Required action:
Please return all records verbatim, no pictures.

[Collected data entries]
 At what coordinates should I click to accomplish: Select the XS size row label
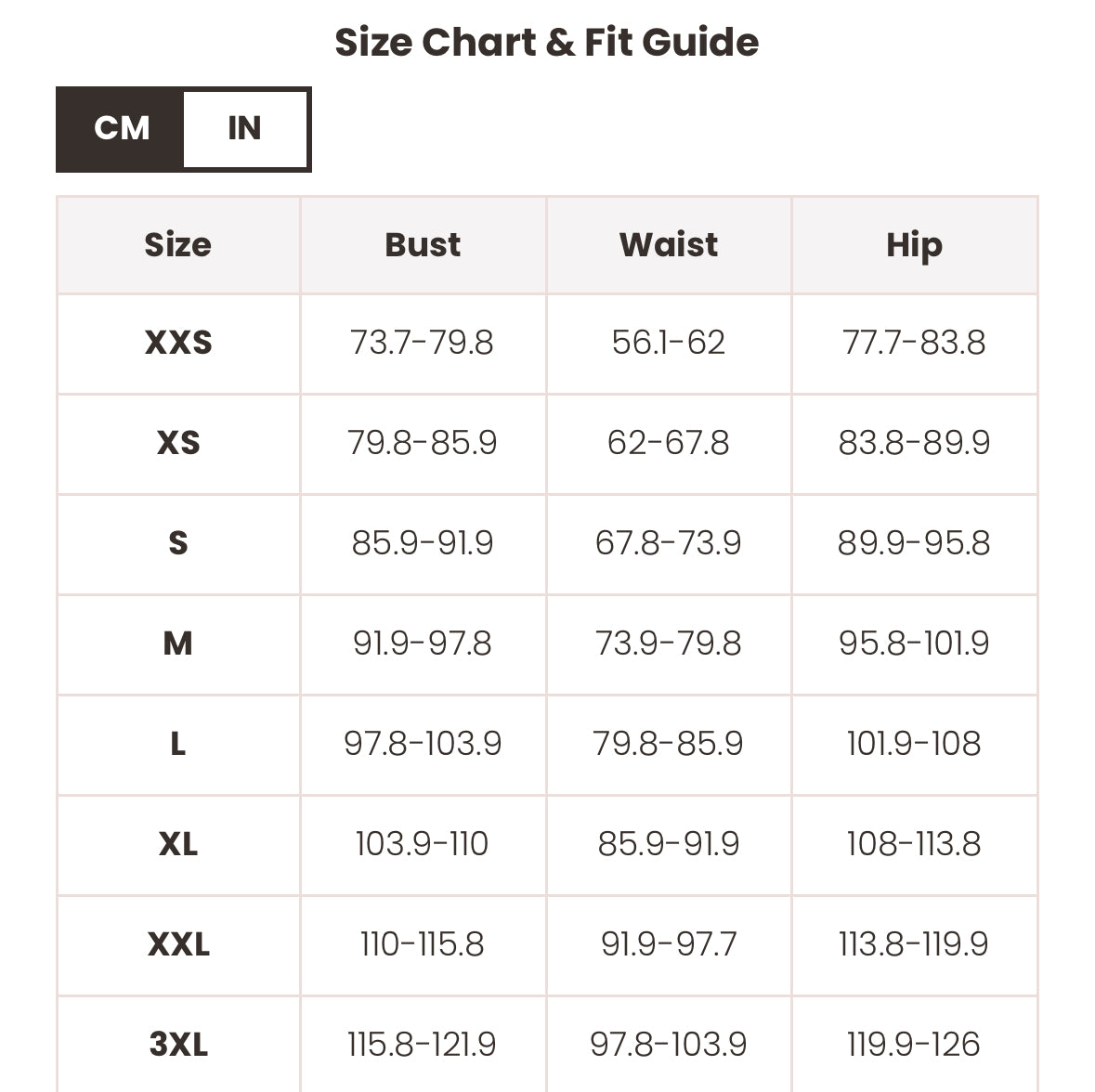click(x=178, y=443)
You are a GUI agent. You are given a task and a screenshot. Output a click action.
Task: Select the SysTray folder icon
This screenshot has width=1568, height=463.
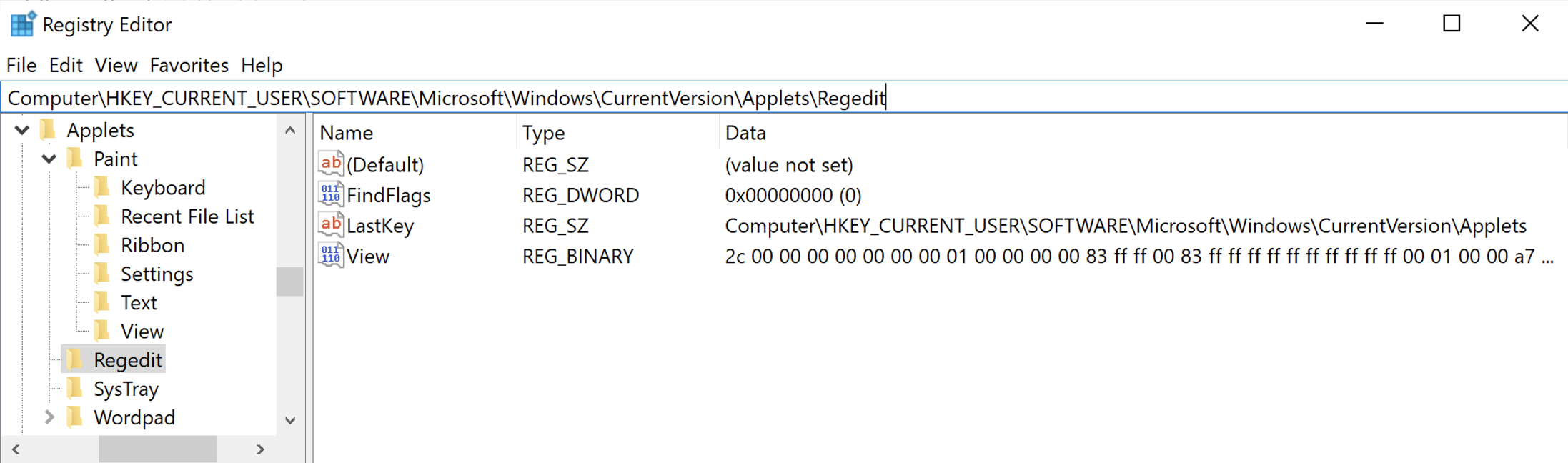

Solution:
 At what coordinates should I click to accomplish: Select the XS size row label
click(x=178, y=443)
You are a GUI agent. You are given a task and a screenshot. Output a click action.
Task: Select the SysTray folder icon
This screenshot has width=1568, height=463.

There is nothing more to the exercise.